The major in Rangeland Ecology emphasizes interdisciplinary study, research, and management of the world’s rangelands. Rangelands occupy nearly 50 percent of the earth’s land surface and consist of natural grasslands, savannas, shrublands, riparian areas, deserts, tundra, and coastal marshes. Colorado is an ideal setting for the study of rangeland ecology and management with shortgrass steppe to the east and high elevation grasslands, woodlands, and riparian areas to the west.
Students are prepared to understand and manage the animal, soil, and vegetation resources on rangelands for state and federal land management agencies as well as a variety of private companies and non-governmental agencies. The curricula are accredited by the Society for Range Management and meet U.S. Civil Service requirements for range conservationist and soil conservationist. With a few additional courses, graduates can meet U.S. Civil Service requirements for soil scientist and ecologist. Students develop an in-depth understanding of basic plant and animal biology; a basic understanding of the physical sciences as they relate to rangeland ecology; knowledge of important concepts of ecology and range management; an understanding of economics related to recognizing alternatives; and analytical and decision making skills. Students also develop communication, political and interpersonal skills to make their education effective.
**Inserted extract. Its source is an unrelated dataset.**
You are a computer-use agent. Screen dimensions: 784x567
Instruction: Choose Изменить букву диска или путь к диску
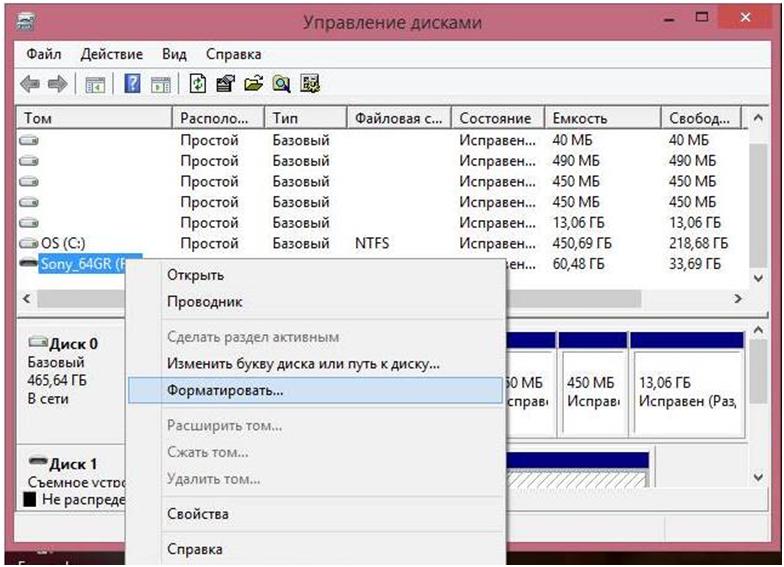point(302,364)
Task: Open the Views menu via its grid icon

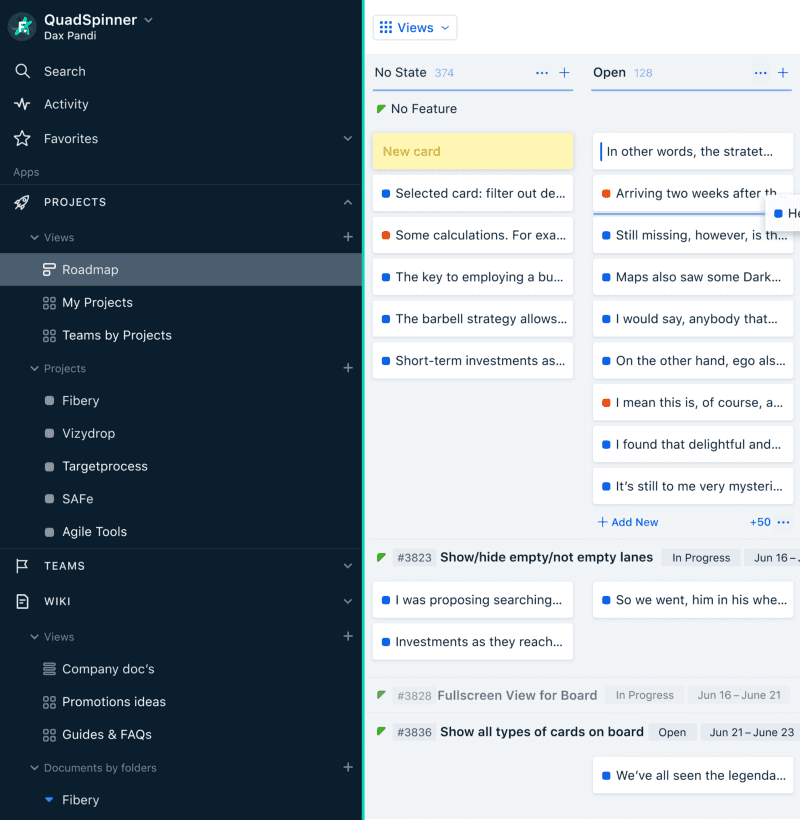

Three concentrations are offered: Conservation and Management, Range and Forest Management, and Restoration Ecology.
- Accurately and effectively communicate their understanding of rangeland ecology both verbally and in written form
- Demonstrate learning of subject areas outside their major study focus, including (but not restricted to) principles/issues in wildlife, water, recreation, wilderness, soil, range, and fishery resources; students will also demonstrate knowledge of social science analytic techniques
- Demonstrate comprehensive knowledge of subject areas relevant to the major fields of study in range ecology and management, including plant/animal interactions, grazing methods, range improvements, animal nutrition, plant ecology, and soil science, and apply this knowledge in a complex, problem-solving environment
Examples of career opportunities include, but are not limited to: restoration ecologist, rangeland scientist, range management specialist, soil conservationist, soil scientist, rangeland conservationist, plant ecologist, riparian ecologist, ranch management, researcher, commercial sales and service representative, consultants, mine rehabilitation specialist, real estate/land manager, international rangeland specialist.
Participation in internships, volunteer activities, or cooperative education opportunities is highly recommended to enhance practical training and development. Graduates who go on for advanced studies can attain more responsible positions with the possibility of rising to top professional levels.